And in the step S6, after the table is successfully created, the metadata information of the Hive metadata database updating table is automatically connected.
In step S8, after the table is successfully created, when the user submits the table insertion and the table query HQL task, the Hive generates corresponding MapRed and Fetch tasks, and finally translates the tasks into MapReduce jobs and submits the MapReduce jobs to the horn for execution. The MapReduce job is essentially an operator tree, wherein the table reading needs to be performed through a table scanning operator, the table writing needs to be performed through a file output operator, and the data communication mode between the operators is a Row object (a type of structured data, which represents a Row of records in the table). The table scan operator is used for reading out table files stored by the HDFS in rows, in the process, file byte streams are converted into writeable objects through the InputFormat objects firstly, and then the writeable objects are converted into Row objects which can be processed by the table scan operator through serialization. The file output operator is used for inserting the Row object into a table file stored in the HDFS, in the process, the Row object needs to be deserialized into a writeable object, and then the writeable object is converted into a byte stream by means of the outputFormat object and added into the table file on the HDFS.
In step S9, in both the serialization process when reading out the table and the deserialization process when writing in the table, the table key needs to be acquired from the key management service according to the attributes hive. Fig. 4 shows the get table key flow. First, the sequencer makes a get key request with tent1 @ start. Then, the user authority management module obtains the user authentication main body carried in the request, and judges whether the user has the authority of creating the key according to the user key access authority control in the table. Because tenant1@ start.com or tenant2@ start.com has the right to acquire the key, the request is forwarded to the key management module continuously, otherwise, the user management right directly refuses the request, and the key acquisition fails. And the key management module checks whether the user has the key access authority or not according to the key name in the request, if so, the key is successfully obtained, otherwise, the key is failed to obtain. Since tenant1@ start.com or tenant2@ start.com have the right to obtain the key named "safetest", they will successfully obtain the key.
In step S10, for table lookup, serialization during table reading also requires acquiring user table field authority from user authority management. As shown in table 2 above, the word 1@ startdt.com user has a partial field query authority of the table "safe _ test", the field that can be queried is { id, name, religion }, and the word 2@ startdt.com user has a full field query authority of the table "safe _ test". worker1@ startdt.com corresponds to tenant1@ start.com, worker2@ startdt.com corresponds to tenant2@ start.com. Since two users have different table field query authority, the two user query tables "safetest" will obtain different query results.

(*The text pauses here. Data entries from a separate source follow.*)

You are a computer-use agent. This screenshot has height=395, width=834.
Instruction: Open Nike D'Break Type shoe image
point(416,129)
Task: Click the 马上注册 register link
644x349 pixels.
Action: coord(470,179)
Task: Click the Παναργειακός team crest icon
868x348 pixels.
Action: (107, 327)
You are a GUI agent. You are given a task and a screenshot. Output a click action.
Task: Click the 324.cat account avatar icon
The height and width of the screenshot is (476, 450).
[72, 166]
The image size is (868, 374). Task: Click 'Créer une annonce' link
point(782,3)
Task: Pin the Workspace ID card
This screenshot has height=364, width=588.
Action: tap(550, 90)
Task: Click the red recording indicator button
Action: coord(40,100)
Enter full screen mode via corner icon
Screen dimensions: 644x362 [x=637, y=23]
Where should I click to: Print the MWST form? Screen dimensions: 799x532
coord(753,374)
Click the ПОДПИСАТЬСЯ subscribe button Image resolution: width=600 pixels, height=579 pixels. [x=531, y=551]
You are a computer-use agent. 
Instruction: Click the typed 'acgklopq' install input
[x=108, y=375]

In step S11, serialization converts the Writable object into a Row object that can be processed by the table scan operator. In the serialization process, based on the table key and the user table field authority acquired in the steps S9 and S10, field data decryption is carried out on each column of the Writable object, and for the case that no table key or/and field authority exists, the field data is not decrypted, output is carried out by using the bottom-layer storage content, and finally converted into a Row object. In one embodiment, the data for "safe _ test" in Table 2 is shown in Table 7 below:
TABLE 7
Figure 95354DEST_PATH_IMAGE008
Because the fields { idcard, phone and email } are encrypted fields, only users with table keys and field rights can see the real data of the three fields during table query, otherwise, only the ciphertext data of the three fields can be seen. According to the permission design of the invention, the result of the tenant1 user through the Hive client Beeline query table "safe _ test" is as follows:
Figure 377431DEST_PATH_IMAGE009
while the tennt 2 user lookup table "safe _ test" results are as follows:
Figure 406567DEST_PATH_IMAGE010
comparing the results of the two graphs, it can be seen that, for tenant1, since it only has three field rights of { id, name, region }, three columns of data of { idcard, phone, email } in the query result are all ciphertext; and for tenant2, since it has the query right of all fields, the data of all columns in the query result is consistent with the following data, and is in a plaintext state.

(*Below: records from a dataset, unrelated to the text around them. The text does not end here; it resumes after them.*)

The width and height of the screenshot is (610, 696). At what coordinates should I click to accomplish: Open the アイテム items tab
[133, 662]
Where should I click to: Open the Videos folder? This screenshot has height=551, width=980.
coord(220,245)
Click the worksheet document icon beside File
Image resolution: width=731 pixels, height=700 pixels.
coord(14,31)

Figure 584739DEST_PATH_IMAGE011
In step S12, serialization converts the Row object processed by the file output operator into a writeable object, and then converts the writeable object into a byte stream via the OutputFormat object and appends the byte stream to the table file on the HDFS. And in the deserialization process, acquiring a table key based on the step nine, encrypting the field needing to be encrypted in the table by using the table key, and finally converting the field into a writeable object. After storing the table "safe _ test" in table 7 onto the HDFS, the table file content on the HDFS is as shown by the data in the above paragraph. Three columns needing encryption are all ciphertext stores in the HDFS table file.

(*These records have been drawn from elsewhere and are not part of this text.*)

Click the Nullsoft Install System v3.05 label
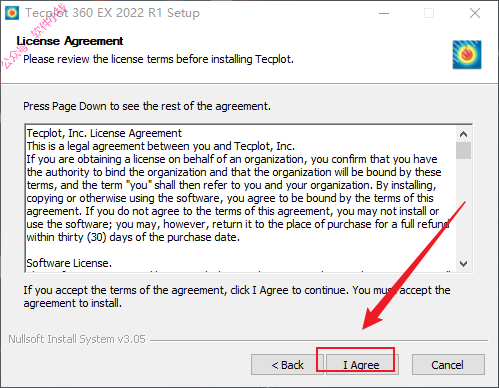Viewport: 499px width, 388px height. click(77, 339)
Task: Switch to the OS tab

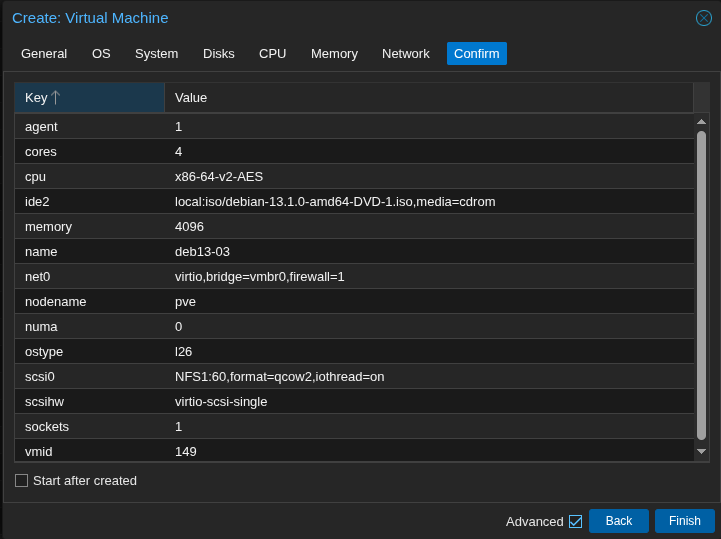Action: click(101, 54)
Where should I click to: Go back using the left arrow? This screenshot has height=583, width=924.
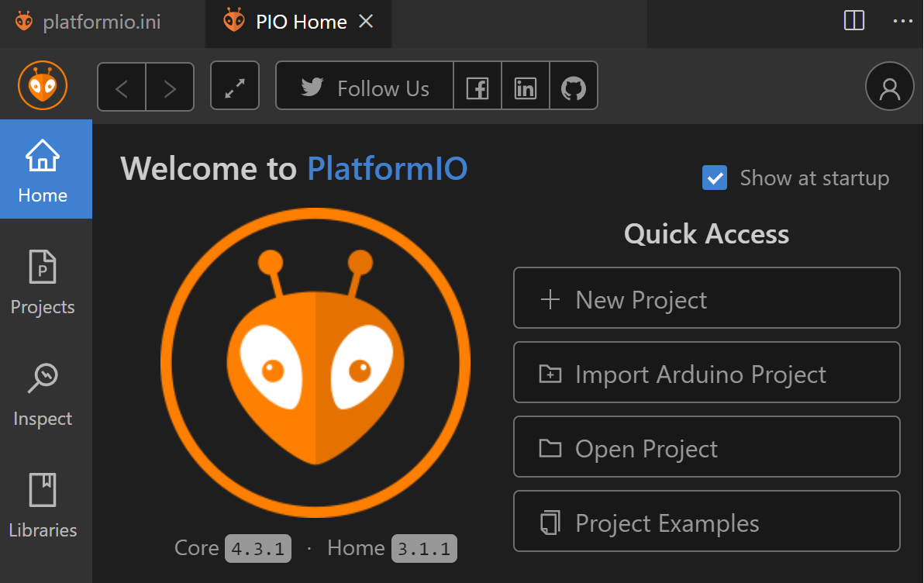(122, 88)
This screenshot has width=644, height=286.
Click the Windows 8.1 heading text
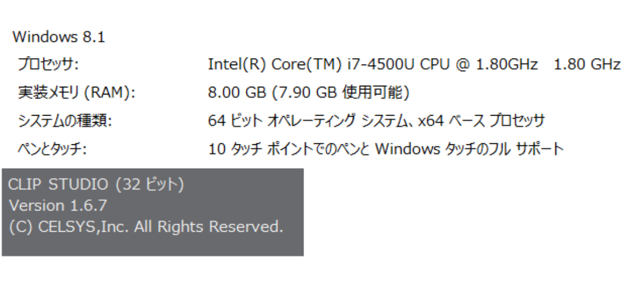(x=59, y=37)
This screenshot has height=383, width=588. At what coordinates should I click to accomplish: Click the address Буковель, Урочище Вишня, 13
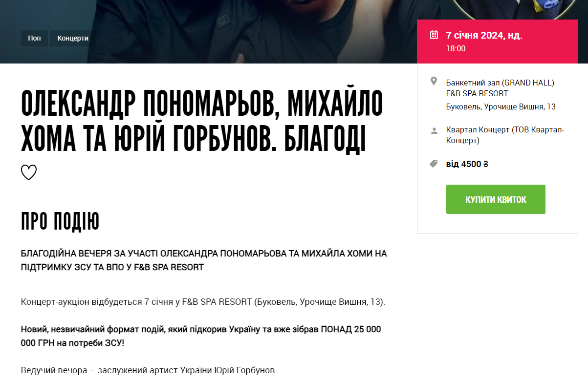coord(501,107)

The invention carries out technical innovation from two aspects of efficiency and safety, provides a Hive series data encryption scheme with dynamically managed key authority, can realize 1) automatic data encryption and decryption and 2) key management based on user authority, and meets the safety requirement in the actual production environment.
The invention has four key points: 1) the technical scheme architecture design of the invention can meet the Hive rank data encryption requirement in an enterprise, 2) the invention can realize key management and rank data encryption and decryption based on user authority, and provide safer data protection, 3) the Hive table creation scheme provided by the invention can transparentize the table key creation process, and 4) the sequencer com.startdt.datablack.hive.ql.cyprotesrde provided by the invention can realize automatic field encryption and decryption based on user authority in the serialization/deserialization process.
In the description herein, references to the description of the terms "embodiment," "example," etc., mean that a particular feature, structure, material, or characteristic described in connection with the embodiment or example is included in at least one embodiment or example of the invention. In this specification, the schematic representations of the terms used above are not necessarily intended to refer to the same embodiment or example. Furthermore, various embodiments or examples described in this specification and features thereof may be combined or combined by those skilled in the art without contradiction.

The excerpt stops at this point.